_WHAT YOU NEED TO DO_
Set the pictures aside and set down only the lines from the line holding "Screen dimensions: 989x653" through the end of the entries below, ends included.

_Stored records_
______________________________
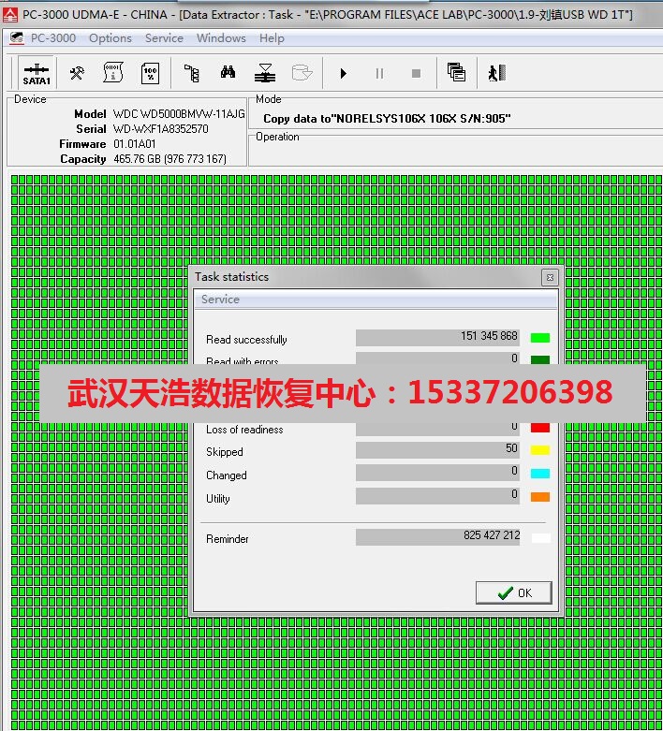The width and height of the screenshot is (663, 731).
Task: Click the binoculars search icon
Action: [228, 73]
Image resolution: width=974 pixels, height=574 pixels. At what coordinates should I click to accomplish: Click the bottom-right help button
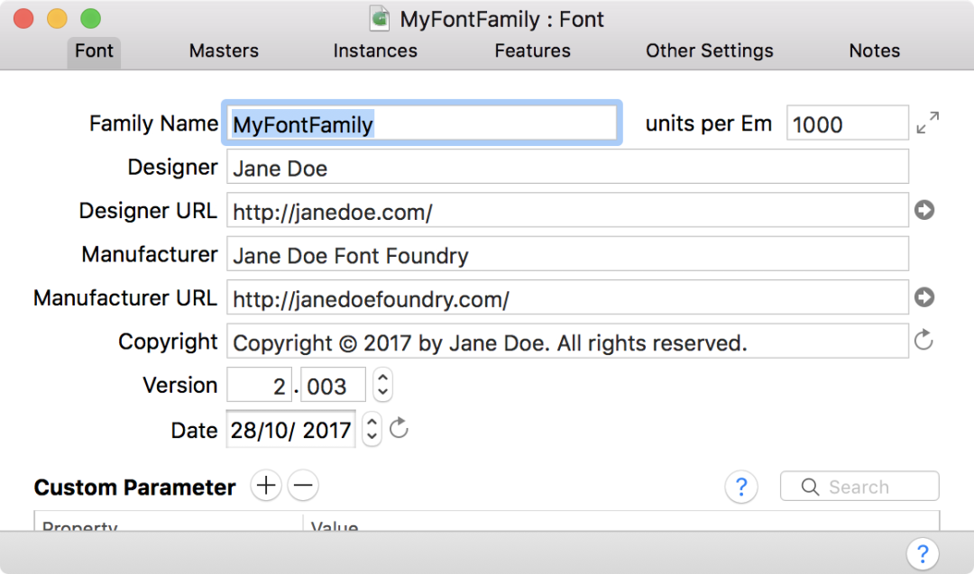click(x=922, y=553)
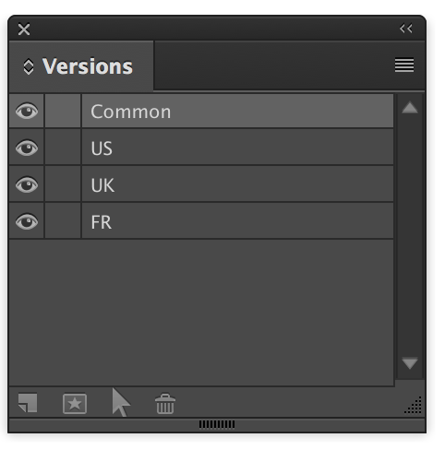Click the Versions tab label
The width and height of the screenshot is (445, 450).
click(x=88, y=66)

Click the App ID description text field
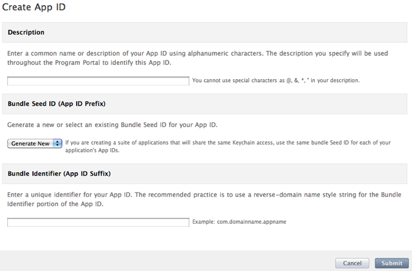(x=98, y=81)
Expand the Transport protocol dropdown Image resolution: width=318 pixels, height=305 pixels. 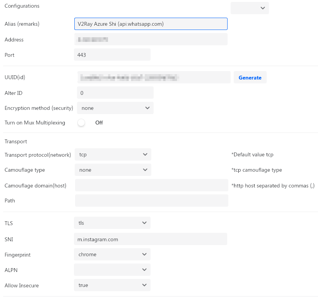(x=113, y=154)
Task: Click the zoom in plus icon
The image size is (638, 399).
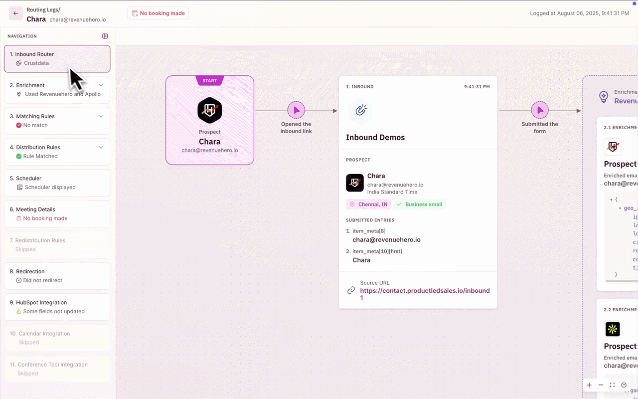Action: [x=589, y=385]
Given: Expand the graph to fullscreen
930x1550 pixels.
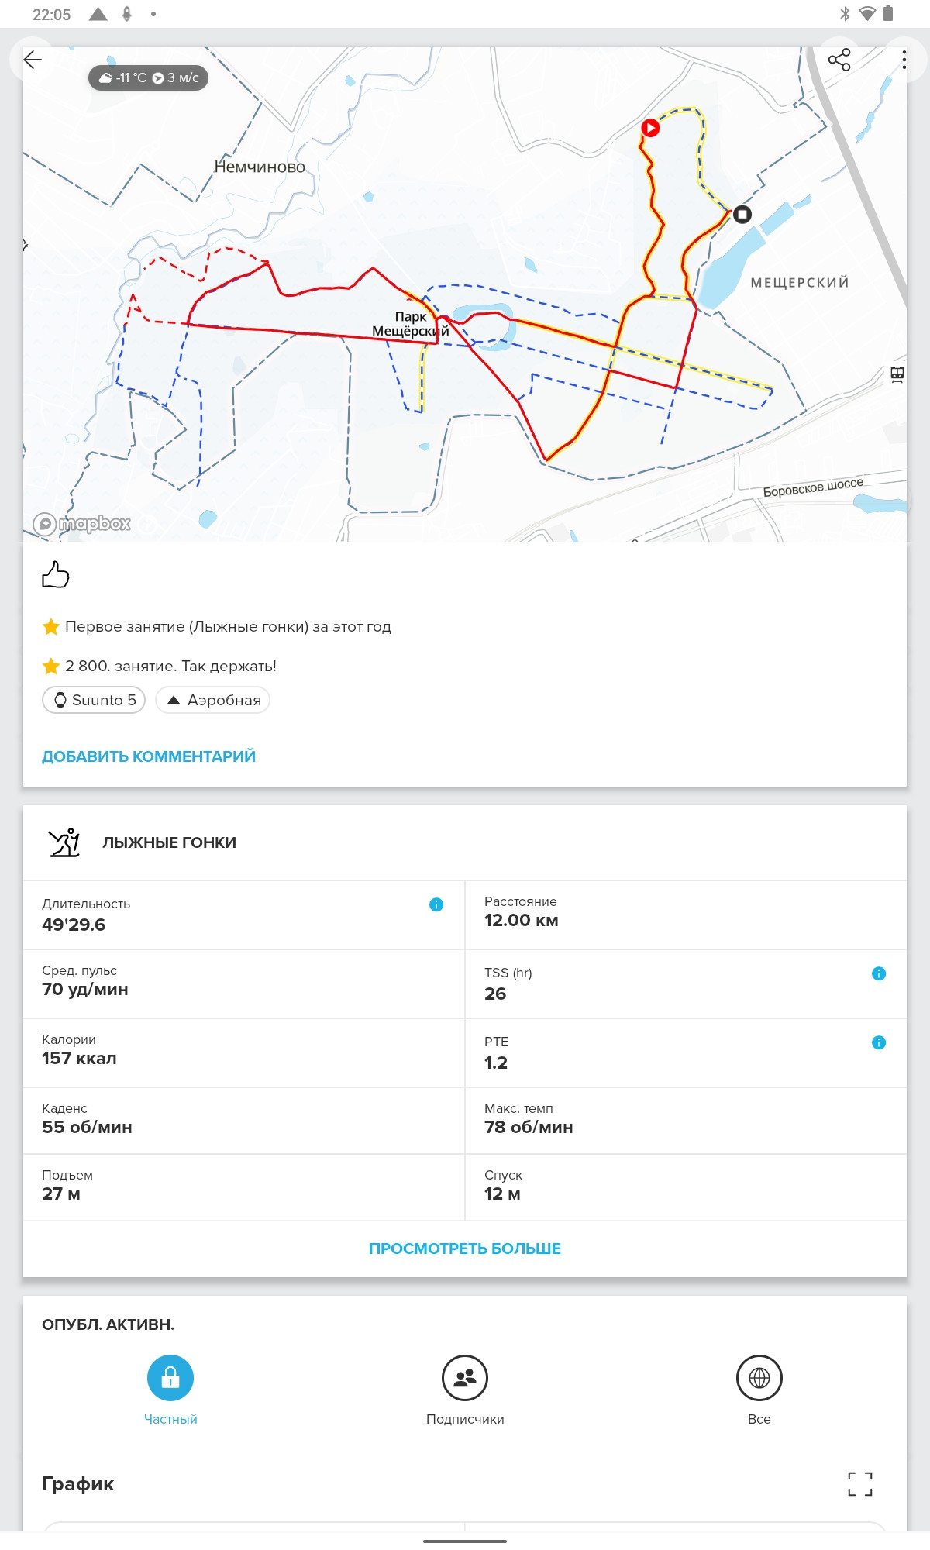Looking at the screenshot, I should point(860,1483).
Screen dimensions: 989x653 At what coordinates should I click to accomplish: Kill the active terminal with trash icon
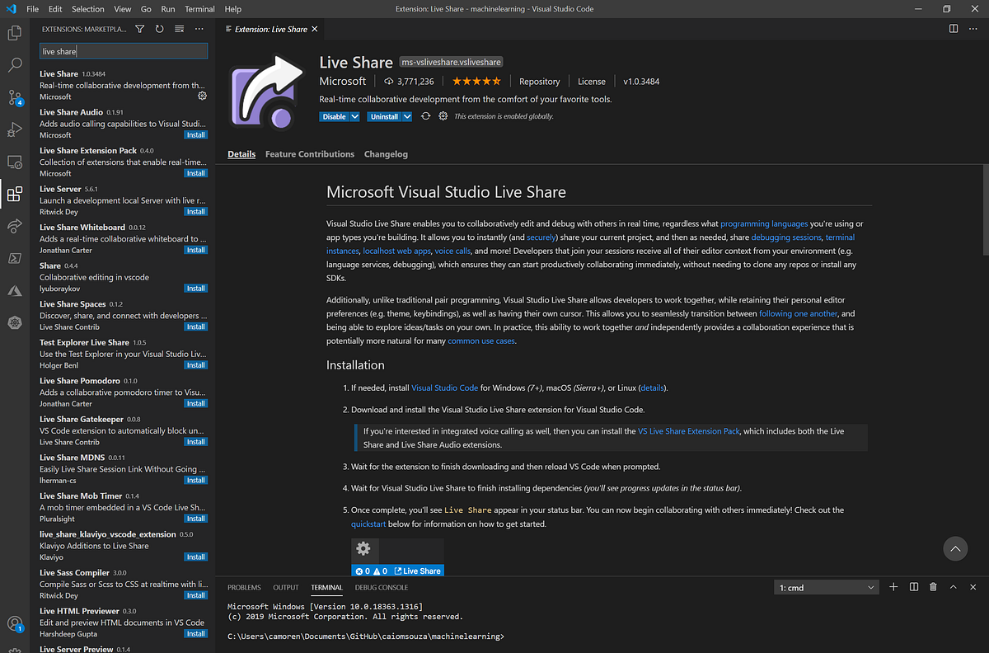933,586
______________________________
_ANSWER BOX_
Screen dimensions: 989x653 At what coordinates should I click to accomplish: Kill the active terminal with trash icon
933,586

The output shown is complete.